One Sunday in October of 1993, returning home from a trip to Greece, I found a message on my answering machine telling me to come to La Chapelle on Thursday. The Buzzcocks were playing there and I was to go and chat with Pete Shelley or, alternatively, with Steve Diggle. I was unsure of the situation, doubting the value of the questions I was going to ask them. The weather changed abruptly that week, going from a kind of Indian summer to the first of autumn frosts. I saw it as a harbinger. In front of a small audience, the band delivered a confident show where they were ready and willing to play, but it lacked any real magic. Their repertoire came straight out of the period on the edge of the 70s/80s. The rest of it—their expressions, their gestures, their stage presence—was just a rehashing of worn-out moves that I knew only too well.

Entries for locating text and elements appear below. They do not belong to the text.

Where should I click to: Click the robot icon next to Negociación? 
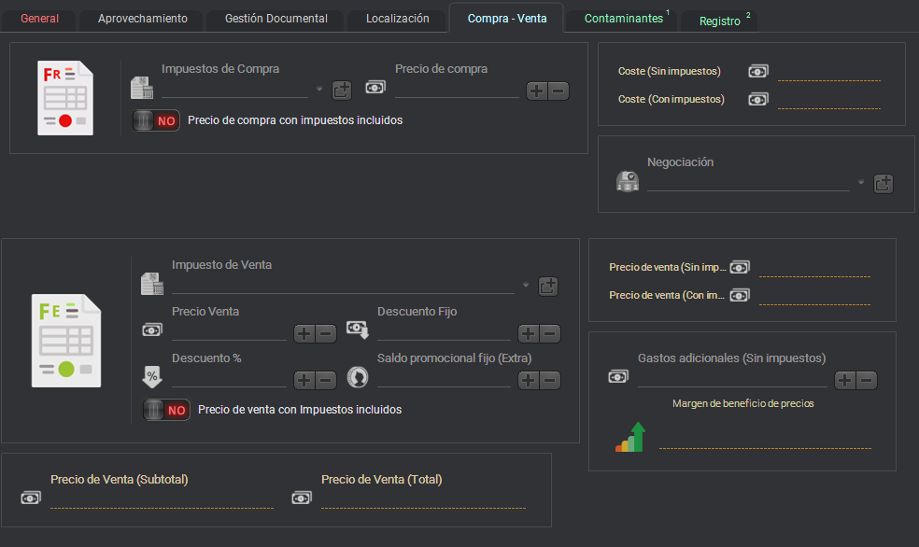[628, 181]
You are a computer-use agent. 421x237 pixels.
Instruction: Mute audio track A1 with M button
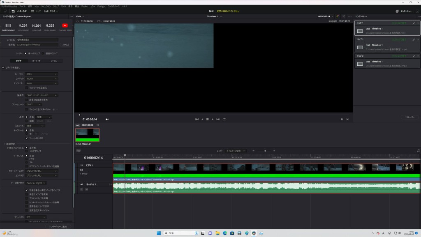tap(87, 189)
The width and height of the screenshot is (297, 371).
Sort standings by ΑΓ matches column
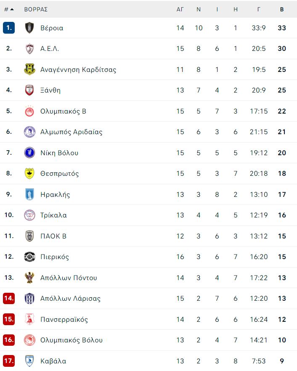tap(180, 9)
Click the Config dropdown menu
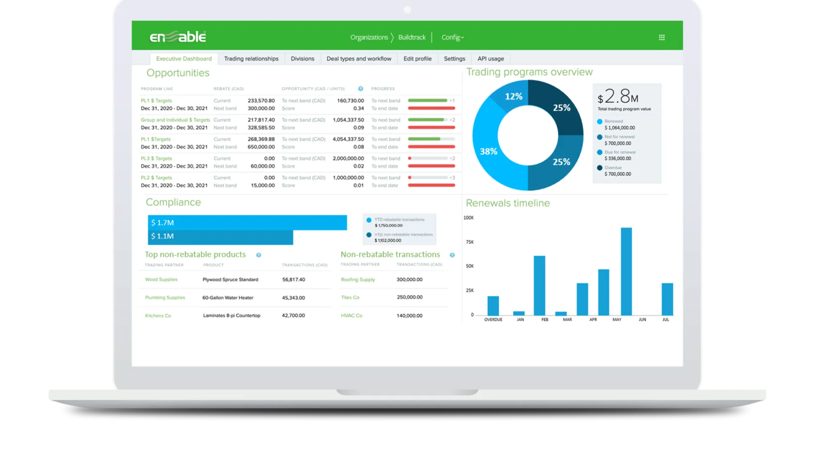Image resolution: width=815 pixels, height=458 pixels. point(452,37)
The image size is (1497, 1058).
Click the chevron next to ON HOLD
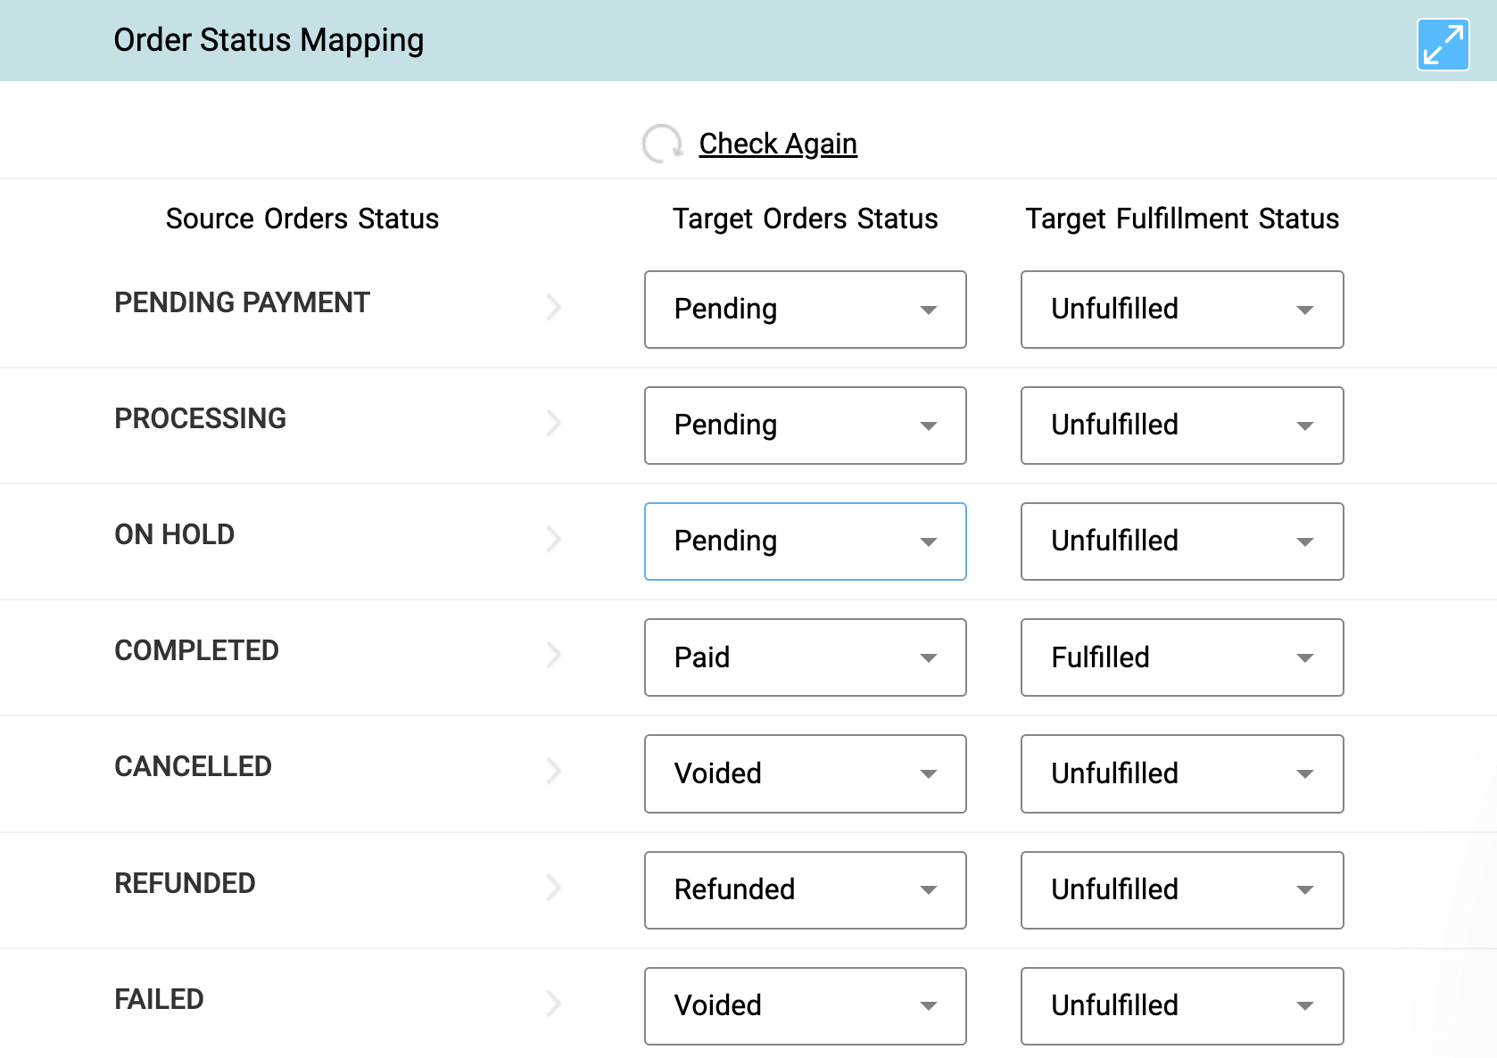(554, 539)
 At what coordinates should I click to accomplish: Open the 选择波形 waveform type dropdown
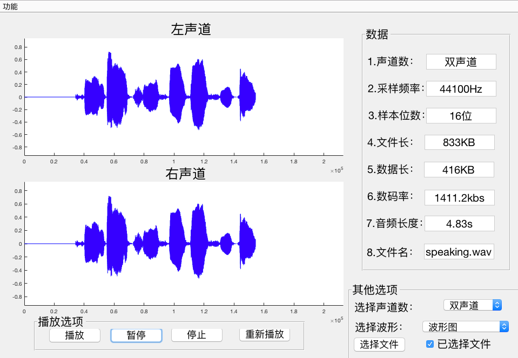point(465,326)
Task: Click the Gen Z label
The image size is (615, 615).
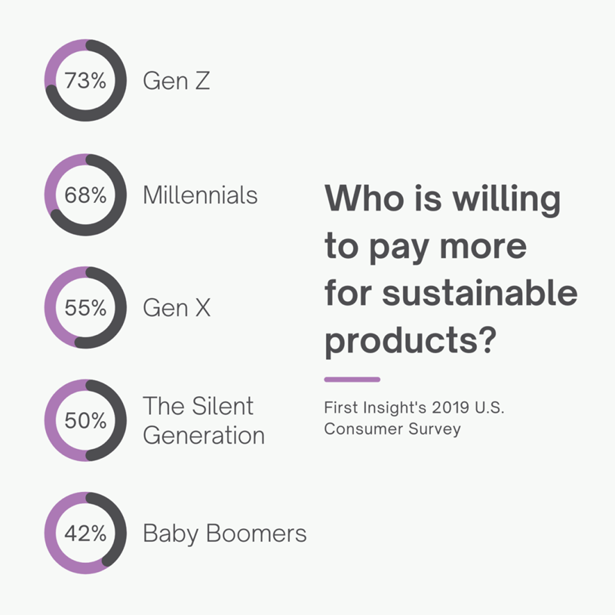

In the backstage area in La Chapelle—a long room that had been reduced to its simplest form—where I had met the band, I was given a lukewarm Jupiler. We started talking and it quickly led to a discussion on the subject of Belgian beer. The subject was harmless and innocent, keeping us from having to go into depth about anything. Shelley reminded me that The Buzzcocks had been punks before The Clash. When I asked him about the difficulty of being and having been, he responded to me with a parable: Jesus Christ had to carry his own cross. That simple analogy enabled me to understand his side of things.